Each entry in the material below should be reproduced exactly.

── MATERIAL TO PROCESS

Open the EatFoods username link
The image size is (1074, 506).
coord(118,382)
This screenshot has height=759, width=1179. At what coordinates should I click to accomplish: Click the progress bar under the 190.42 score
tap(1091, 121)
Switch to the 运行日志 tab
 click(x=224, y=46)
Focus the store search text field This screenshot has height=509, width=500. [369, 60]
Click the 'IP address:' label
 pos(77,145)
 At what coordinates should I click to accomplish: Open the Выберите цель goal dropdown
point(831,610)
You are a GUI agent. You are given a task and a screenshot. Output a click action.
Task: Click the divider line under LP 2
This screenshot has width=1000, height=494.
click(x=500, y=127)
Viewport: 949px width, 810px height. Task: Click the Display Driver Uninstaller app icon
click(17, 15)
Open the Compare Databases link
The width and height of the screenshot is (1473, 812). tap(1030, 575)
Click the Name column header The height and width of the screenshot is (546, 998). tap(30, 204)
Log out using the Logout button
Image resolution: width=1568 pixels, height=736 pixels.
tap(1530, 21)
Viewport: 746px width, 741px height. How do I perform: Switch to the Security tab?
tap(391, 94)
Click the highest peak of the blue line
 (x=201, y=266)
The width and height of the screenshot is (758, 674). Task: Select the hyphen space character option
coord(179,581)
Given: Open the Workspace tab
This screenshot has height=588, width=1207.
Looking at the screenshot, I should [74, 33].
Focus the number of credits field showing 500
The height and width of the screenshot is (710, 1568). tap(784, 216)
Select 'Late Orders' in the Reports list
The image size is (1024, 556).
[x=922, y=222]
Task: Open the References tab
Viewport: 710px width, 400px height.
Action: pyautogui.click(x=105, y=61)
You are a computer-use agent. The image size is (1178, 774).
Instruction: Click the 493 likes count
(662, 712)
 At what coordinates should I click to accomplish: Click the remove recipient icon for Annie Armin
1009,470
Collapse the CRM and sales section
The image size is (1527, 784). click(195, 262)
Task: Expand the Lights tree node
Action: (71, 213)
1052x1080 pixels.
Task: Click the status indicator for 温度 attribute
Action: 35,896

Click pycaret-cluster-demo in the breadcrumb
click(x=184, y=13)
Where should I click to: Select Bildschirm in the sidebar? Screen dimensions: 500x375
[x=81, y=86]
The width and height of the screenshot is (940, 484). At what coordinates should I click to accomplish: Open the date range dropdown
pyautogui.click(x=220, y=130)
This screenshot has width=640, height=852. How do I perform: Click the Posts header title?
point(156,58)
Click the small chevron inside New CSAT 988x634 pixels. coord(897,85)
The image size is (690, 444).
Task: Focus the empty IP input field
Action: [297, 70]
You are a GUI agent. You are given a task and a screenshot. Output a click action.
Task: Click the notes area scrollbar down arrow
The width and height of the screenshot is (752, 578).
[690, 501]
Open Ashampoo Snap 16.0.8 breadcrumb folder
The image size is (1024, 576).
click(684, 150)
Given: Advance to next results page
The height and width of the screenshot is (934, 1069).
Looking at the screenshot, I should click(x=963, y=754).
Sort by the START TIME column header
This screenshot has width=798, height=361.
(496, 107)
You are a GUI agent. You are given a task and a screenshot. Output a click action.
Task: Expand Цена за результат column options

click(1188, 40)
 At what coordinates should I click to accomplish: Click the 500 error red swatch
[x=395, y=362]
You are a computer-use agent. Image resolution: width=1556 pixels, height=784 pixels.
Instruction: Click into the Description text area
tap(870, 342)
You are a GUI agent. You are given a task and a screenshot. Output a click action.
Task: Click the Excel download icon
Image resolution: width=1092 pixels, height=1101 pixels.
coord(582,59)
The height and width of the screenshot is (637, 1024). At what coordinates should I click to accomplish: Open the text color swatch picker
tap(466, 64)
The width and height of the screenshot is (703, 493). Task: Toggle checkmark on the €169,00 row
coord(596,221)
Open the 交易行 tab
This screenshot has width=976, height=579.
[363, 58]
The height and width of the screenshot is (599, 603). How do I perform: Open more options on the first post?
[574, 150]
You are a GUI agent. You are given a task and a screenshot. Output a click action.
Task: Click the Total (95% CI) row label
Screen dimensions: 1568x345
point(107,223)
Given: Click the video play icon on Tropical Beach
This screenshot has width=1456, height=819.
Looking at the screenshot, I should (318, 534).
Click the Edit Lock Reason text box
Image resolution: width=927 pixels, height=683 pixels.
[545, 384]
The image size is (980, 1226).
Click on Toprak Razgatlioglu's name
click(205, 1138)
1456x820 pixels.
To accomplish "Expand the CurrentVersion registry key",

────

▶ **YOUR RESPONSE**:
Open the EatFoods username link
The image size is (1074, 506).
coord(118,382)
This screenshot has height=759, width=1179. At what coordinates should I click to accomplish: Click the progress bar under the 190.42 score
tap(1091, 121)
Switch to the 运行日志 tab
 click(x=224, y=46)
Focus the store search text field This screenshot has height=509, width=500. [369, 60]
Click the 'IP address:' label
 pos(77,145)
 At what coordinates should I click to accomplish: Open the Выберите цель goal dropdown
point(831,610)
You are a GUI agent. You are given a task and a screenshot. Output a click action.
Task: Click the divider line under LP 2
This screenshot has width=1000, height=494.
click(x=500, y=127)
Viewport: 949px width, 810px height. Task: Click the Display Driver Uninstaller app icon
click(17, 15)
Open the Compare Databases link
The width and height of the screenshot is (1473, 812). tap(1030, 575)
Click the Name column header The height and width of the screenshot is (546, 998). tap(30, 204)
Log out using the Logout button
Image resolution: width=1568 pixels, height=736 pixels.
tap(1530, 21)
Viewport: 746px width, 741px height. How do I perform: Switch to the Security tab?
tap(391, 94)
Click the highest peak of the blue line
 (x=201, y=266)
The width and height of the screenshot is (758, 674). Task: Select the hyphen space character option
coord(179,581)
Given: Open the Workspace tab
This screenshot has height=588, width=1207.
Looking at the screenshot, I should [74, 33].
Focus the number of credits field showing 500
The height and width of the screenshot is (710, 1568). tap(784, 216)
Select 'Late Orders' in the Reports list
The image size is (1024, 556).
[x=922, y=222]
Task: Open the References tab
Viewport: 710px width, 400px height.
Action: pyautogui.click(x=105, y=61)
You are a computer-use agent. The image size is (1178, 774).
Instruction: Click the 493 likes count
(662, 712)
 At what coordinates should I click to accomplish: Click the remove recipient icon for Annie Armin
1009,470
Collapse the CRM and sales section
The image size is (1527, 784). click(195, 262)
Task: Expand the Lights tree node
Action: (71, 213)
1052x1080 pixels.
Task: Click the status indicator for 温度 attribute
Action: 35,896

Click pycaret-cluster-demo in the breadcrumb
click(x=184, y=13)
Where should I click to: Select Bildschirm in the sidebar? Screen dimensions: 500x375
[x=81, y=86]
The width and height of the screenshot is (940, 484). At what coordinates should I click to accomplish: Open the date range dropdown
pyautogui.click(x=220, y=130)
This screenshot has width=640, height=852. How do I perform: Click the Posts header title?
point(156,58)
Click the small chevron inside New CSAT 988x634 pixels. coord(897,85)
The image size is (690, 444).
Task: Focus the empty IP input field
Action: [297, 70]
You are a GUI agent. You are given a task and a screenshot. Output a click action.
Task: Click the notes area scrollbar down arrow
The width and height of the screenshot is (752, 578).
[690, 501]
Open Ashampoo Snap 16.0.8 breadcrumb folder
The image size is (1024, 576).
click(684, 150)
Given: Advance to next results page
The height and width of the screenshot is (934, 1069).
Looking at the screenshot, I should click(x=963, y=754).
Sort by the START TIME column header
This screenshot has width=798, height=361.
(496, 107)
You are a GUI agent. You are given a task and a screenshot. Output a click action.
Task: Expand Цена за результат column options

click(1188, 40)
 At what coordinates should I click to accomplish: Click the 500 error red swatch
[x=395, y=362]
You are a computer-use agent. Image resolution: width=1556 pixels, height=784 pixels.
Instruction: Click into the Description text area
tap(870, 342)
You are a GUI agent. You are given a task and a screenshot. Output a click action.
Task: Click the Excel download icon
Image resolution: width=1092 pixels, height=1101 pixels.
coord(582,59)
The height and width of the screenshot is (637, 1024). At what coordinates should I click to accomplish: Open the text color swatch picker
tap(466, 64)
The width and height of the screenshot is (703, 493). Task: Toggle checkmark on the €169,00 row
coord(596,221)
Open the 交易行 tab
This screenshot has width=976, height=579.
[363, 58]
The height and width of the screenshot is (599, 603). How do I perform: Open more options on the first post?
[574, 150]
You are a GUI agent. You are given a task and a screenshot. Output a click action.
Task: Click the Total (95% CI) row label
Screen dimensions: 1568x345
point(107,223)
Given: Click the video play icon on Tropical Beach
This screenshot has width=1456, height=819.
Looking at the screenshot, I should (318, 534).
Click the Edit Lock Reason text box
Image resolution: width=927 pixels, height=683 pixels.
[545, 384]
The image size is (980, 1226).
Click on Toprak Razgatlioglu's name
click(205, 1138)
1456x820 pixels.
To accomplish "Expand the CurrentVersion registry key",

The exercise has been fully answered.